## [Exercise instructions]
Reproduce the rows starting at the line that contains "la valeur de" and ending at the line that contains "Looking at the screenshot, I should [42, 280].", renaming "trendline" to "trend line" and leaving everything else unchanged.

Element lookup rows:
══════════

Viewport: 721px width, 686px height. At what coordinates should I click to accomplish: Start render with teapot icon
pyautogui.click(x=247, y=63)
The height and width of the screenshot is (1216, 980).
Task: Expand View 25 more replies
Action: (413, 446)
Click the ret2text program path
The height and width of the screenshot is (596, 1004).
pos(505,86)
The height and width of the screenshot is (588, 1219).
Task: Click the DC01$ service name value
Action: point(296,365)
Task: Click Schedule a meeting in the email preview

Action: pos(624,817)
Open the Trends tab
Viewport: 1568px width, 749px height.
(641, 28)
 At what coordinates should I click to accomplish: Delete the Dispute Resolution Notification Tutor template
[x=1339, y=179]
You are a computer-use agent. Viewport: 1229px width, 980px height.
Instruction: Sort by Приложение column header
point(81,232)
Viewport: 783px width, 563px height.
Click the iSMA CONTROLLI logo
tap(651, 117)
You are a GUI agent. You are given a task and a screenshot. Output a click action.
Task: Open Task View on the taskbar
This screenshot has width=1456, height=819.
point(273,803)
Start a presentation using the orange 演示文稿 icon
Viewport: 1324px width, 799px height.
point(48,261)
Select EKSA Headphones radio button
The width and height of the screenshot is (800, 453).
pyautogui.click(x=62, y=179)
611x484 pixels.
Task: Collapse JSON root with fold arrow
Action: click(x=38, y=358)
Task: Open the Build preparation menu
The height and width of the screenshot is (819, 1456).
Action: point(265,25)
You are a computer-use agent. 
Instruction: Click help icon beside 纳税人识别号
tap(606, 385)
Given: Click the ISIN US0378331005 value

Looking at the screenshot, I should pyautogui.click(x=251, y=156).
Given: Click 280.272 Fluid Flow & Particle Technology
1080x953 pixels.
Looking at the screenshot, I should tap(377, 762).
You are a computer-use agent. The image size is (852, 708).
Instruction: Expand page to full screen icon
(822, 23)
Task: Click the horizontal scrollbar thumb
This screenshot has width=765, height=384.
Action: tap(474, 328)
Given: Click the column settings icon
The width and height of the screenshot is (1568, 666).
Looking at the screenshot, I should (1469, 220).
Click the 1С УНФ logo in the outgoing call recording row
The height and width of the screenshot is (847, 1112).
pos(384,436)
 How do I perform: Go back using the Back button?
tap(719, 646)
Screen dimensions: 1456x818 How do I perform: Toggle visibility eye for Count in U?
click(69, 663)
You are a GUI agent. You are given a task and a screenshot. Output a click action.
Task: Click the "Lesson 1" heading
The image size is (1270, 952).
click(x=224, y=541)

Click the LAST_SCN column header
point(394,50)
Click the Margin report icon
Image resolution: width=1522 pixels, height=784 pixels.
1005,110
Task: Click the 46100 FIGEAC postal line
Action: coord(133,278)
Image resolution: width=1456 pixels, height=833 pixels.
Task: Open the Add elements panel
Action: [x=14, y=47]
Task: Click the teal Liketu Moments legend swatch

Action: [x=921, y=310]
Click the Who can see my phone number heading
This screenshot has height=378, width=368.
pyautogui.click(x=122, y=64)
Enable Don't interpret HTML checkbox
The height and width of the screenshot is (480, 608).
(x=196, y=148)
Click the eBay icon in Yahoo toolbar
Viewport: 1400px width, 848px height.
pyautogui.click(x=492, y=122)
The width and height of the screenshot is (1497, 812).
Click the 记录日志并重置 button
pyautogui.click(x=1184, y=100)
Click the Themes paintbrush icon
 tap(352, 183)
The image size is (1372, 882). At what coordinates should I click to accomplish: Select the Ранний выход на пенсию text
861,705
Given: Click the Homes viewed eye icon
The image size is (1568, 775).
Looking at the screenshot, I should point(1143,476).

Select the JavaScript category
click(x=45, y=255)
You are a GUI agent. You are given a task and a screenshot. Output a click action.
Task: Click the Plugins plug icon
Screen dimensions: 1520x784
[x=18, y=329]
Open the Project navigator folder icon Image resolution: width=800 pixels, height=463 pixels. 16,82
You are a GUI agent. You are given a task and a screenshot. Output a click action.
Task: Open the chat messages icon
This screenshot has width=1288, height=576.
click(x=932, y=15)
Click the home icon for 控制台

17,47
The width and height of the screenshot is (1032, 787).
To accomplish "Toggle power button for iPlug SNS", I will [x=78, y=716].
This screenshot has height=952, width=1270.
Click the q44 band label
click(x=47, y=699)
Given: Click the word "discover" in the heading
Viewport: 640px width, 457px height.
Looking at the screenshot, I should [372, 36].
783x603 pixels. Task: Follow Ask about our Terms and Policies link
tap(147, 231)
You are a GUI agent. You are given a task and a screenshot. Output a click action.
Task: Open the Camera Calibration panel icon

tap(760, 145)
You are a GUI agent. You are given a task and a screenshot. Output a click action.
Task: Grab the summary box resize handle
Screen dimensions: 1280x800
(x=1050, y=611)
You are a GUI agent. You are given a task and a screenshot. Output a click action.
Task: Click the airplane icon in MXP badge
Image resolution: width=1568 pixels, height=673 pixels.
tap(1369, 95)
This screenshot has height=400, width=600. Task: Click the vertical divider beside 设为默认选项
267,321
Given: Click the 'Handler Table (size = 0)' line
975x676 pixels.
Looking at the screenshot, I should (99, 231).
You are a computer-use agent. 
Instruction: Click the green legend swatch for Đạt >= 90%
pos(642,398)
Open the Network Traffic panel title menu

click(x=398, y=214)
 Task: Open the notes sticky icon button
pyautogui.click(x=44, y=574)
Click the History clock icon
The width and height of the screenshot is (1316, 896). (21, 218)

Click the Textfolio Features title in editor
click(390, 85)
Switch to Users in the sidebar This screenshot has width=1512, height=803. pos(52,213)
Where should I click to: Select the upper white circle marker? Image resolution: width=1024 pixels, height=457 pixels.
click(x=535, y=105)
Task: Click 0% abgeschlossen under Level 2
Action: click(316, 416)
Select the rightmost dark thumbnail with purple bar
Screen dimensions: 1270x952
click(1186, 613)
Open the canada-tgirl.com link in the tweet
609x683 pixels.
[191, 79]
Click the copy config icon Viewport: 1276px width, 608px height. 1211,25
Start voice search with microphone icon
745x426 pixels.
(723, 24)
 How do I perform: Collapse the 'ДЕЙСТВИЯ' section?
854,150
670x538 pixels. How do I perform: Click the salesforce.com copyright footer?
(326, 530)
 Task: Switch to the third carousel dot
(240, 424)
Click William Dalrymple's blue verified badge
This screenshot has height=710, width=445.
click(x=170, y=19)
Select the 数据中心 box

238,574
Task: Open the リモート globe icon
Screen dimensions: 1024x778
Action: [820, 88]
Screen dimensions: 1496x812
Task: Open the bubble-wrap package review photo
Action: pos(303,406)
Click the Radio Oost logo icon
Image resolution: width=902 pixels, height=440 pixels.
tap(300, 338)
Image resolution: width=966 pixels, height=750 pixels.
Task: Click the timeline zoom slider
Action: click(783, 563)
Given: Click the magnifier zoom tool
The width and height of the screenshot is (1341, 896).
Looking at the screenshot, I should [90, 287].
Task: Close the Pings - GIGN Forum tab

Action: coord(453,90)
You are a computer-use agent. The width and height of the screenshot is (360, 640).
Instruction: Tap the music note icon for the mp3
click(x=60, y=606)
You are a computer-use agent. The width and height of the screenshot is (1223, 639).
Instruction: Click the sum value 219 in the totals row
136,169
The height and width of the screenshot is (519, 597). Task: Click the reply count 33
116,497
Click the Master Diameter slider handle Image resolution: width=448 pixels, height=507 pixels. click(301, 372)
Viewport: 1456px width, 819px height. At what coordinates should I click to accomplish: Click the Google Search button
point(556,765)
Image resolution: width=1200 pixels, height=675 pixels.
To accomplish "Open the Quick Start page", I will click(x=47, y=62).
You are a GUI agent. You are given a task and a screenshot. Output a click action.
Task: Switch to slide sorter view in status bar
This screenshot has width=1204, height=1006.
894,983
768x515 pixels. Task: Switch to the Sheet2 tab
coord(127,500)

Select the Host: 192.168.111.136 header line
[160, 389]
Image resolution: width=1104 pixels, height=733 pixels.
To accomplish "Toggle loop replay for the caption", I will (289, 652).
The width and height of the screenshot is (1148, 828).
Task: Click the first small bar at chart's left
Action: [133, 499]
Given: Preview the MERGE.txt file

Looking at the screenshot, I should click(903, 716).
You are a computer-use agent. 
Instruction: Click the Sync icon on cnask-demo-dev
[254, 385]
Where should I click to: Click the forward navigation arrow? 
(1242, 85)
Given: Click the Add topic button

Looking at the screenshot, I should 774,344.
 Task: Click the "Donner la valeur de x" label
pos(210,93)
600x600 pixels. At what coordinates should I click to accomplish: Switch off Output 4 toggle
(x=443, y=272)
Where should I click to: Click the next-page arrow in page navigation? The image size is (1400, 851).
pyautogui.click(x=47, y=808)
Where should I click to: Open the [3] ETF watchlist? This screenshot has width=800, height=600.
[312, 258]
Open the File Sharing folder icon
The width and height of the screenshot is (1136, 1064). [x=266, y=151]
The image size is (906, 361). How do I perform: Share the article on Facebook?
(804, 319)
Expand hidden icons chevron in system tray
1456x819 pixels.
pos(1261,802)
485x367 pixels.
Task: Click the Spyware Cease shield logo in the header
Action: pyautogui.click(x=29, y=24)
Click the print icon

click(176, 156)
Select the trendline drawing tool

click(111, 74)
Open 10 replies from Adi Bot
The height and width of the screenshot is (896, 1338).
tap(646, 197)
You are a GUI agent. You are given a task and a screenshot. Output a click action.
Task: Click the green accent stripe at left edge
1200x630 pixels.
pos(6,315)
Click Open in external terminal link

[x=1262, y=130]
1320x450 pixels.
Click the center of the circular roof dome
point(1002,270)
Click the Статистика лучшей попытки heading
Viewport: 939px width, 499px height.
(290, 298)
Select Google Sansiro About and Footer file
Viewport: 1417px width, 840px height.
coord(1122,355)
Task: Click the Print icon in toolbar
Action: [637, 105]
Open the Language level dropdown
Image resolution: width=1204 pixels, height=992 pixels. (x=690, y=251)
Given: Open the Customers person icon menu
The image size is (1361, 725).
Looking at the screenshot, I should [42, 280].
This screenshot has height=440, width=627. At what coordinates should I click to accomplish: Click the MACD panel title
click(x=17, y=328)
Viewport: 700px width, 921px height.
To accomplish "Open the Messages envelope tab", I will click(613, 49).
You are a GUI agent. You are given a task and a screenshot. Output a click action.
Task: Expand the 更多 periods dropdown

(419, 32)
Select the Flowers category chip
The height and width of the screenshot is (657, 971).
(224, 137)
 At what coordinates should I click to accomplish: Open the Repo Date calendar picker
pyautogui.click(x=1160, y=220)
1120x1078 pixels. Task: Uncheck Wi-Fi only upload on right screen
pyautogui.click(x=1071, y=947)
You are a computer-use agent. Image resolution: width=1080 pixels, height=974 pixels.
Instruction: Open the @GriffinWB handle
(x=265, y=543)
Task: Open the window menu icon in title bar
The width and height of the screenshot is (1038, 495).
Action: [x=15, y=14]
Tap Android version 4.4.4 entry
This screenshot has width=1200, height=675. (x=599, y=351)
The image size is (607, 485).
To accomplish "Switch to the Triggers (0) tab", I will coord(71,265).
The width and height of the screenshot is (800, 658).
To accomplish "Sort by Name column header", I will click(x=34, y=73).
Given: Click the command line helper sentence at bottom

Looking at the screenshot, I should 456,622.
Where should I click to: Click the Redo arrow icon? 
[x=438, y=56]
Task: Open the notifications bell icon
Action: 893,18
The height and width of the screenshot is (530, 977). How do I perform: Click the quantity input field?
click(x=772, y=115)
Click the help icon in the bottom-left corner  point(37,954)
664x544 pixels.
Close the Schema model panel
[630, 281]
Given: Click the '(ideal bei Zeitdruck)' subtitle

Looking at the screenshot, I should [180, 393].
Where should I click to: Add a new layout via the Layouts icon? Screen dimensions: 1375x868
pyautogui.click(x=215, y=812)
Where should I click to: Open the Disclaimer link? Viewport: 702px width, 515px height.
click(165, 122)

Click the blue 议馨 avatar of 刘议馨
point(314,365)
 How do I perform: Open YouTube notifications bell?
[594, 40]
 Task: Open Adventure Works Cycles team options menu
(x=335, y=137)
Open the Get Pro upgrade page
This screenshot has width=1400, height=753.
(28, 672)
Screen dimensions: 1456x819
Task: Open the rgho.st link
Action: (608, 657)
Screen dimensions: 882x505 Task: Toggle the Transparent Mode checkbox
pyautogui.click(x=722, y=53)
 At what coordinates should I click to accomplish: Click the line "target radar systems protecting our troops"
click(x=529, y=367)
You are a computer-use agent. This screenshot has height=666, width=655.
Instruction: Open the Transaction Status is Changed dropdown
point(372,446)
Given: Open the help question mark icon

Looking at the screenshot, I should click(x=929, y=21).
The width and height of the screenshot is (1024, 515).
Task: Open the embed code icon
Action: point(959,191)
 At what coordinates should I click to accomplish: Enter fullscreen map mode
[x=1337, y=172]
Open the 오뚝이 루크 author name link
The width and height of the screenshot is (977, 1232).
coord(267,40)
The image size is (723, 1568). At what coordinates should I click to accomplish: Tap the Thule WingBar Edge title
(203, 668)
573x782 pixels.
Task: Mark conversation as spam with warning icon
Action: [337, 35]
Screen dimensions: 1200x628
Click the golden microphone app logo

══════════

## [Exercise output]
 Task: Click the "Donner la valeur de x" label
pos(210,93)
600x600 pixels. At what coordinates should I click to accomplish: Switch off Output 4 toggle
(x=443, y=272)
Where should I click to: Click the next-page arrow in page navigation? The image size is (1400, 851).
pyautogui.click(x=47, y=808)
Where should I click to: Open the [3] ETF watchlist? This screenshot has width=800, height=600.
[312, 258]
Open the File Sharing folder icon
The width and height of the screenshot is (1136, 1064). [x=266, y=151]
The image size is (906, 361). How do I perform: Share the article on Facebook?
(804, 319)
Expand hidden icons chevron in system tray
1456x819 pixels.
pos(1261,802)
485x367 pixels.
Task: Click the Spyware Cease shield logo in the header
Action: pyautogui.click(x=29, y=24)
Click the print icon

click(176, 156)
Select the trend line drawing tool

click(111, 74)
Open 10 replies from Adi Bot
The height and width of the screenshot is (896, 1338).
tap(646, 197)
You are a GUI agent. You are given a task and a screenshot. Output a click action.
Task: Click the green accent stripe at left edge
1200x630 pixels.
pos(6,315)
Click Open in external terminal link

[x=1262, y=130]
1320x450 pixels.
Click the center of the circular roof dome
point(1002,270)
Click the Статистика лучшей попытки heading
Viewport: 939px width, 499px height.
(290, 298)
Select Google Sansiro About and Footer file
Viewport: 1417px width, 840px height.
coord(1122,355)
Task: Click the Print icon in toolbar
Action: [637, 105]
Open the Language level dropdown
Image resolution: width=1204 pixels, height=992 pixels. (x=690, y=251)
Given: Open the Customers person icon menu
The image size is (1361, 725).
Looking at the screenshot, I should [42, 280].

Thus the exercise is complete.